TASK STATEMENT: Give again the lines from the line with "This screenshot has width=411, height=355." to the last line of the records, exactly and in full. Do not carry over any pictures.

Content starts

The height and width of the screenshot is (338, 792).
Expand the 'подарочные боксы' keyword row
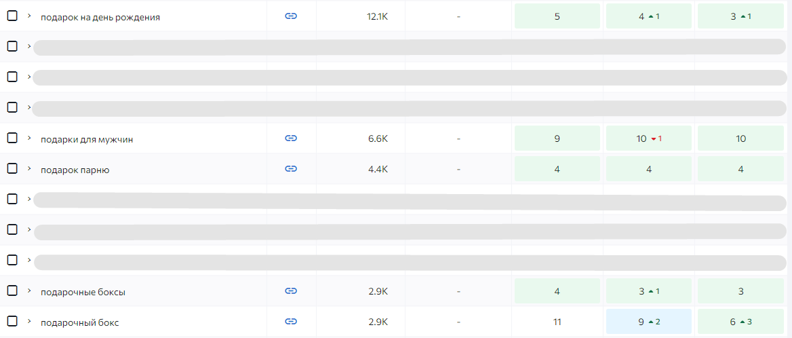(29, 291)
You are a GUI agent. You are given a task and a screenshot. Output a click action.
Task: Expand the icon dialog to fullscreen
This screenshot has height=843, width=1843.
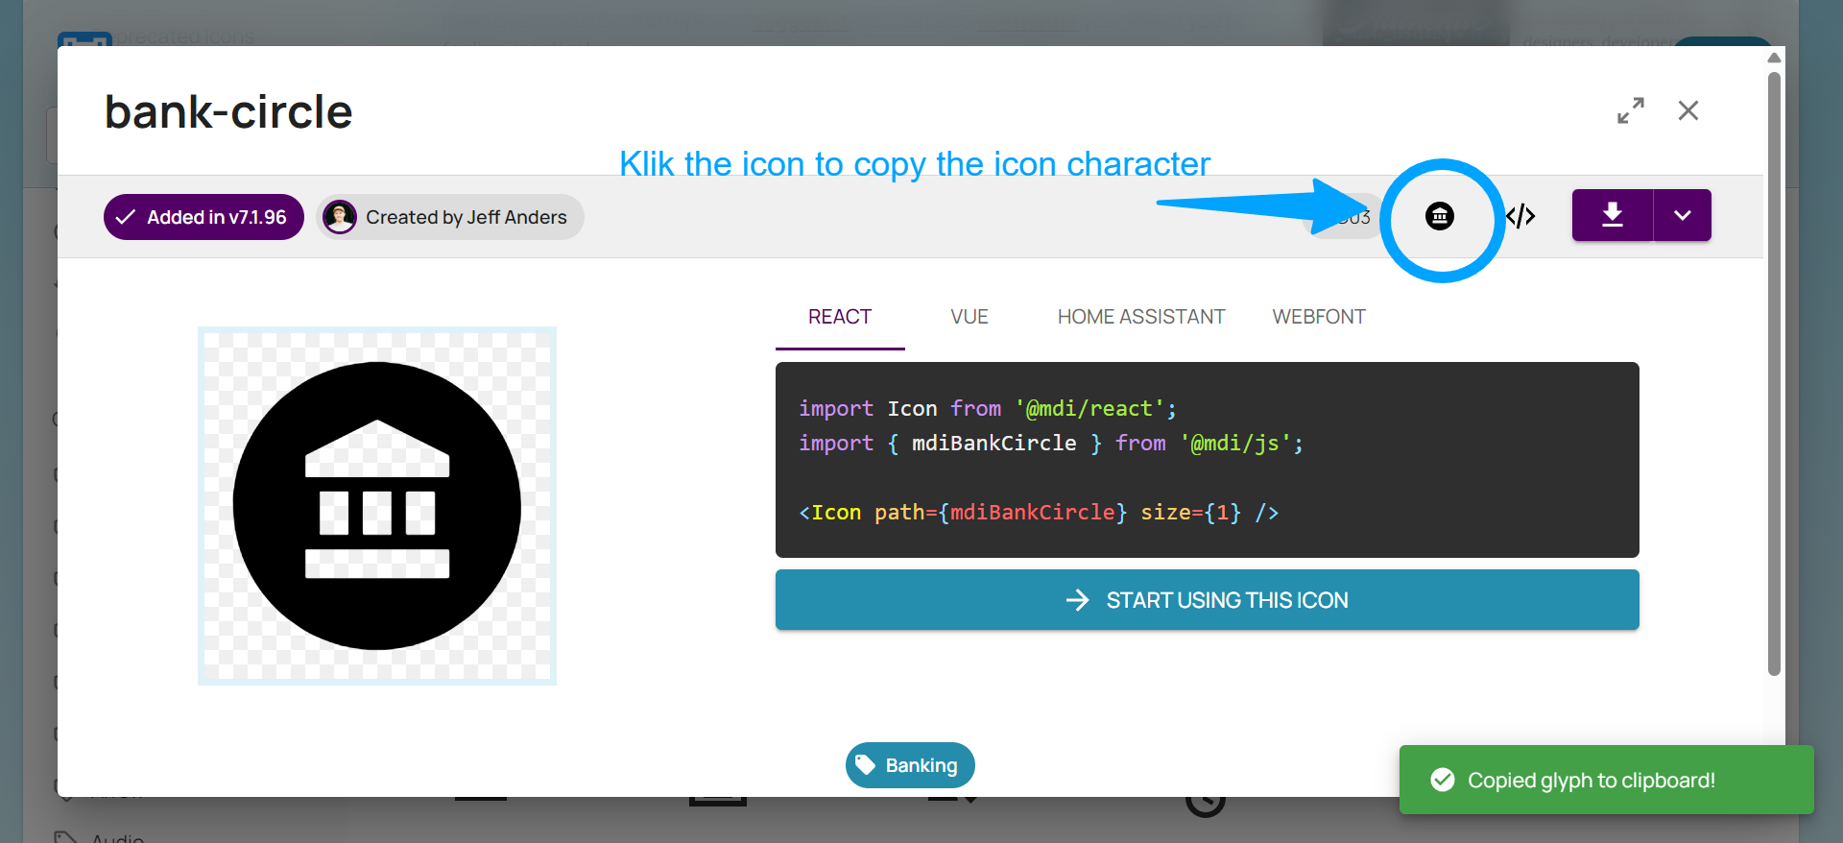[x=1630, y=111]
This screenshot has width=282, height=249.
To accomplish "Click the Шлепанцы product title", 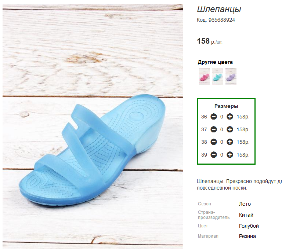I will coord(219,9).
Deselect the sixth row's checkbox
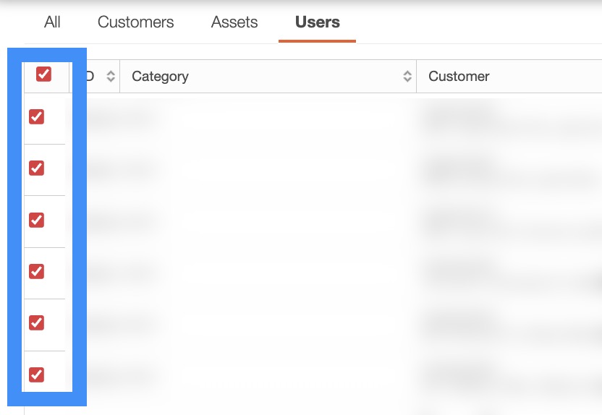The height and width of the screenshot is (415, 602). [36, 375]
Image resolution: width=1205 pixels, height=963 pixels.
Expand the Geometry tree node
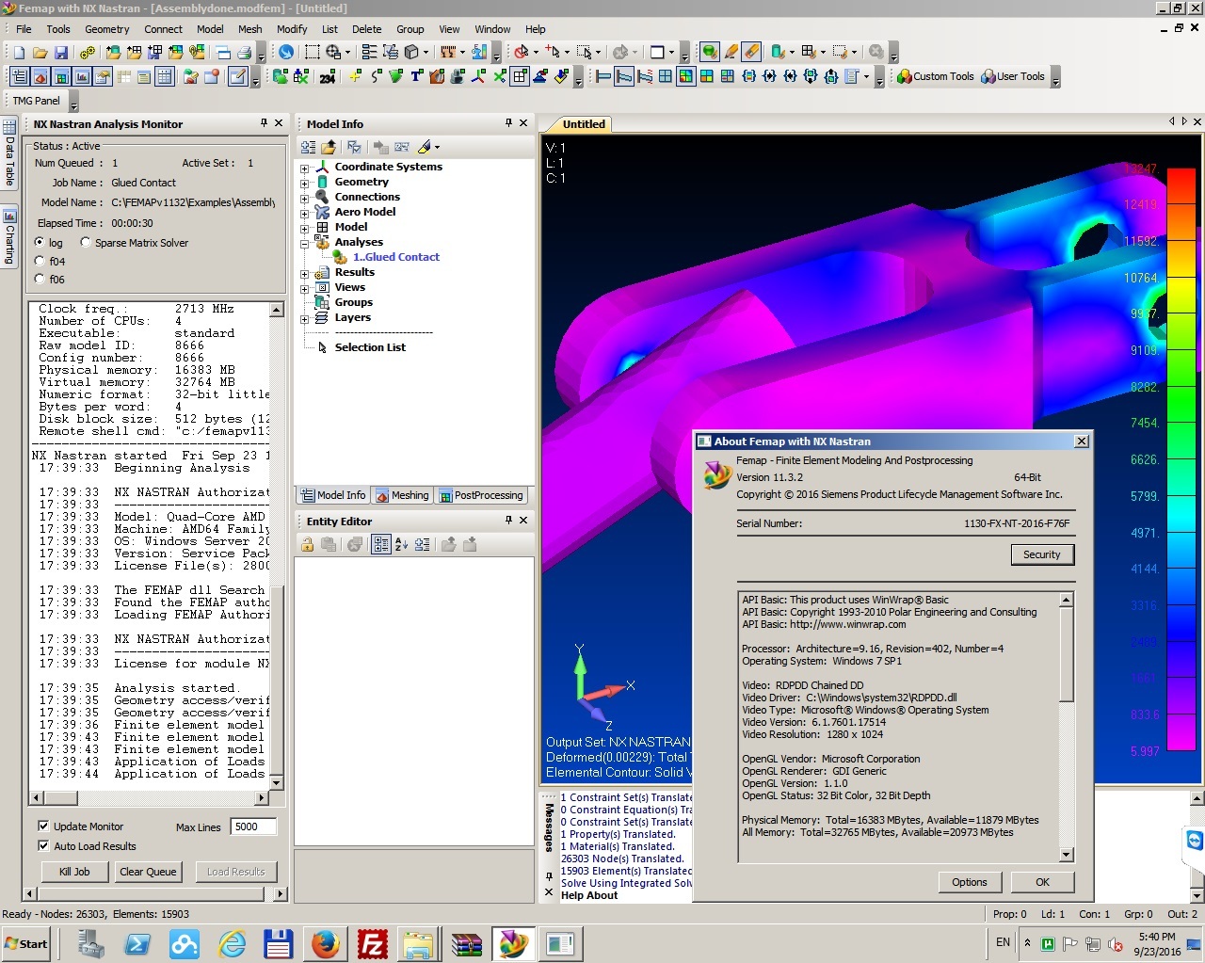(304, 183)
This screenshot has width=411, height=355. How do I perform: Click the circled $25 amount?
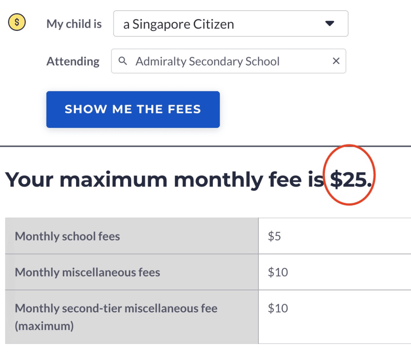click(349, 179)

Content ends

ANSWER FOR THIS EXERCISE:
This screenshot has width=411, height=355. How do I perform: Click the circled $25 amount?
click(349, 179)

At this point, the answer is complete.